Pixel coordinate grounding data
------------------------------------------------------------

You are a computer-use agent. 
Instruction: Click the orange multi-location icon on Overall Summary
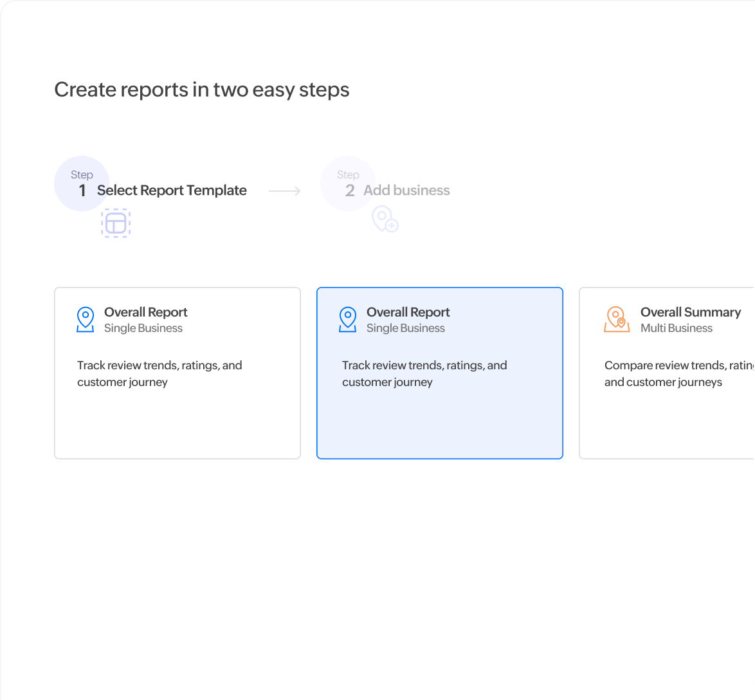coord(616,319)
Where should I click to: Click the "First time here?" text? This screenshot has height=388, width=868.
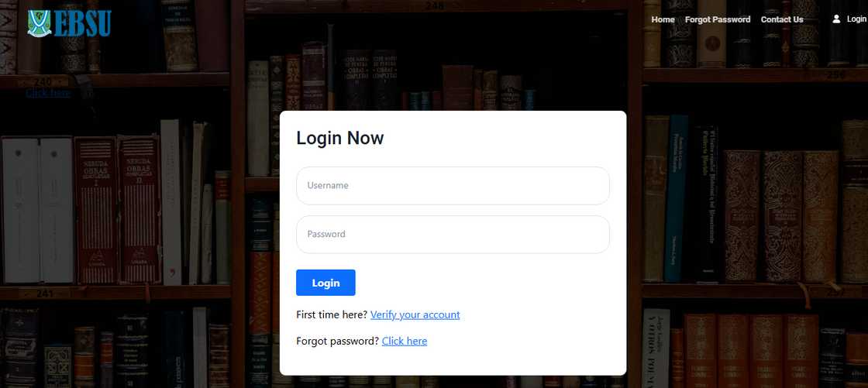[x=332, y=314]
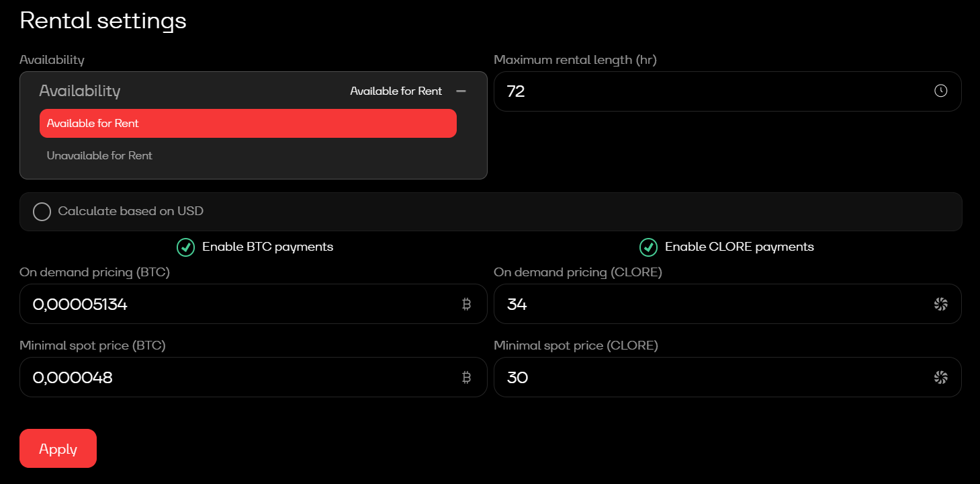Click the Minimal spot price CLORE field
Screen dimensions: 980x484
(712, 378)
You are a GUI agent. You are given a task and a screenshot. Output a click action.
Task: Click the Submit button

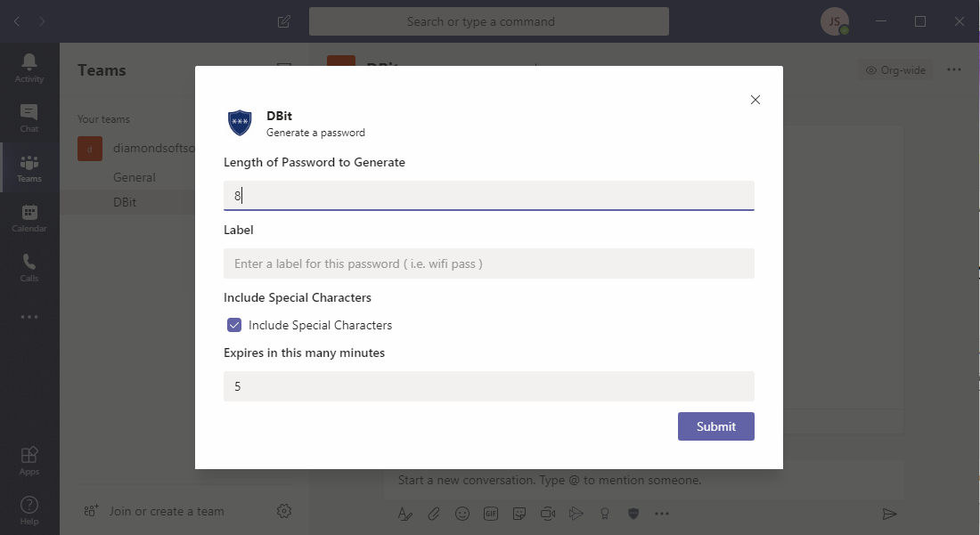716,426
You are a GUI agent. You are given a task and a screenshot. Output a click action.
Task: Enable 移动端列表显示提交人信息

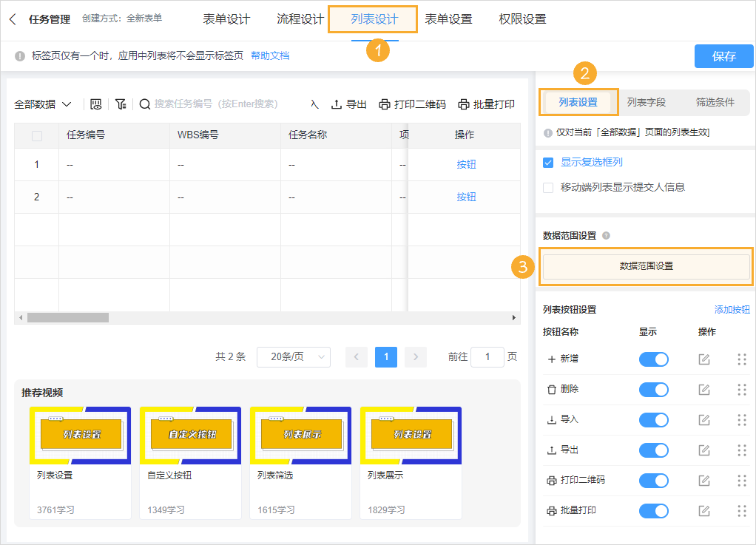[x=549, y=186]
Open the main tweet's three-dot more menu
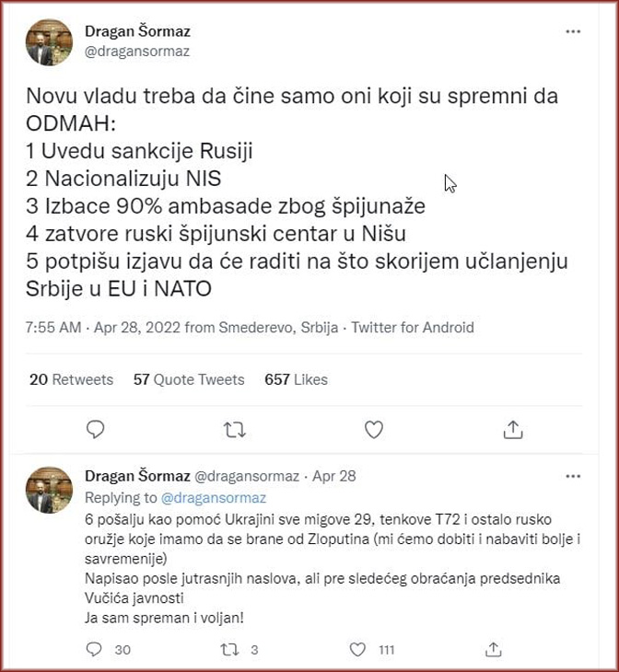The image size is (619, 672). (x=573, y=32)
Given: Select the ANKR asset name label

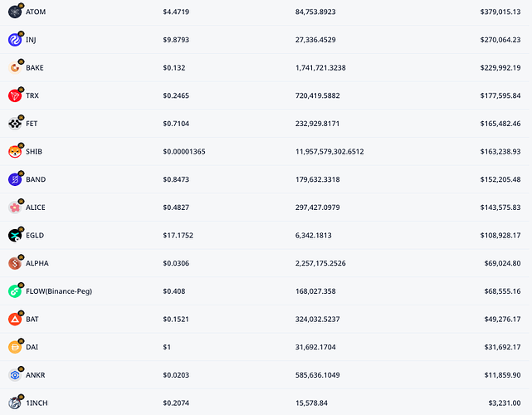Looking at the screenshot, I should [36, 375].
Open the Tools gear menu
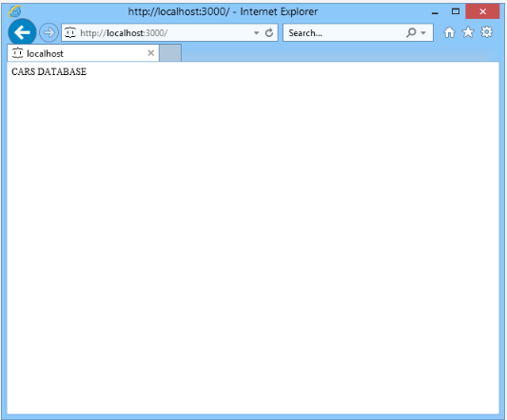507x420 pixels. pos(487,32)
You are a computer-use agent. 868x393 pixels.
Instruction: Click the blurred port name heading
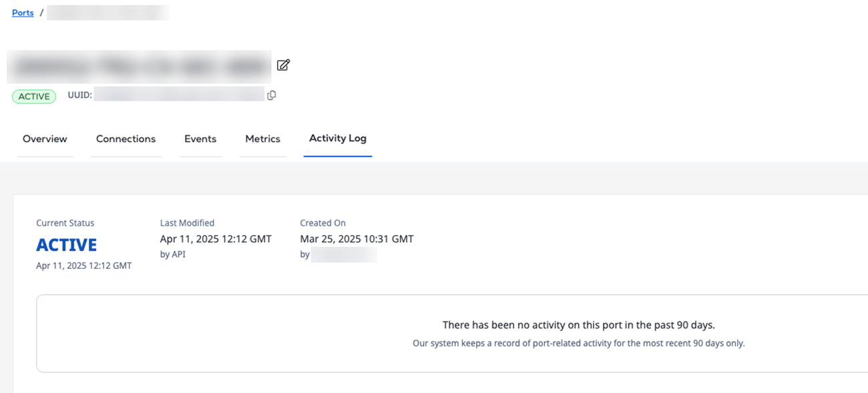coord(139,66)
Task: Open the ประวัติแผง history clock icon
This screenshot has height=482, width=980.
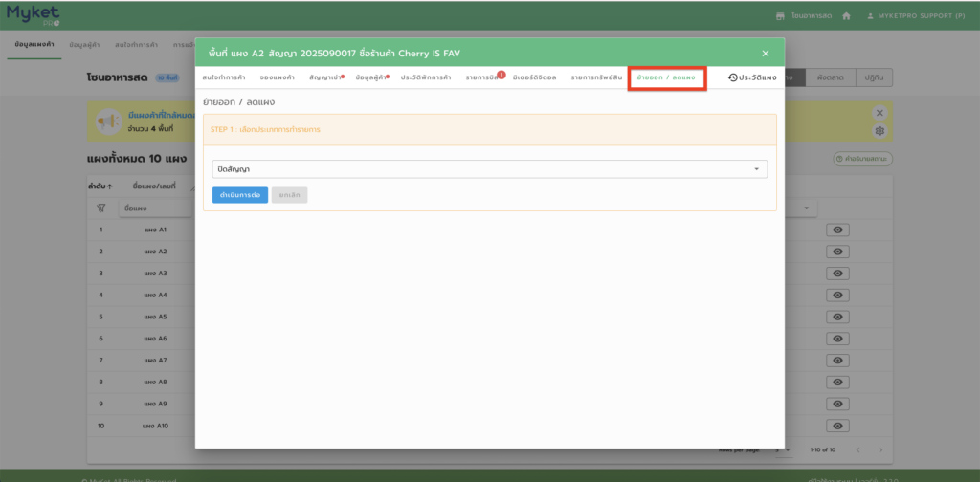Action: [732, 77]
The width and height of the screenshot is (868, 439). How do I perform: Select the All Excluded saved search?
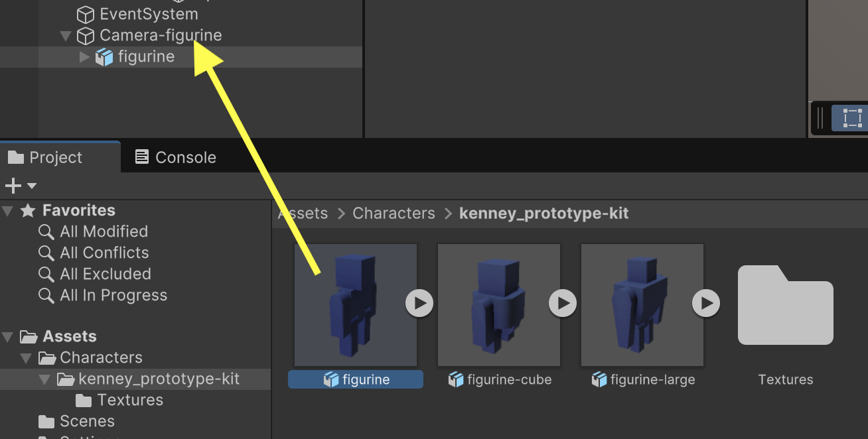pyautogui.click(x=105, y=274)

------------------------------------------------------------

- [Requirement] Please report every line among the entries that includes "computer".

- [Answer box]
You are a computer-use agent. 
You are a computer-use agent. 868x393 pixels.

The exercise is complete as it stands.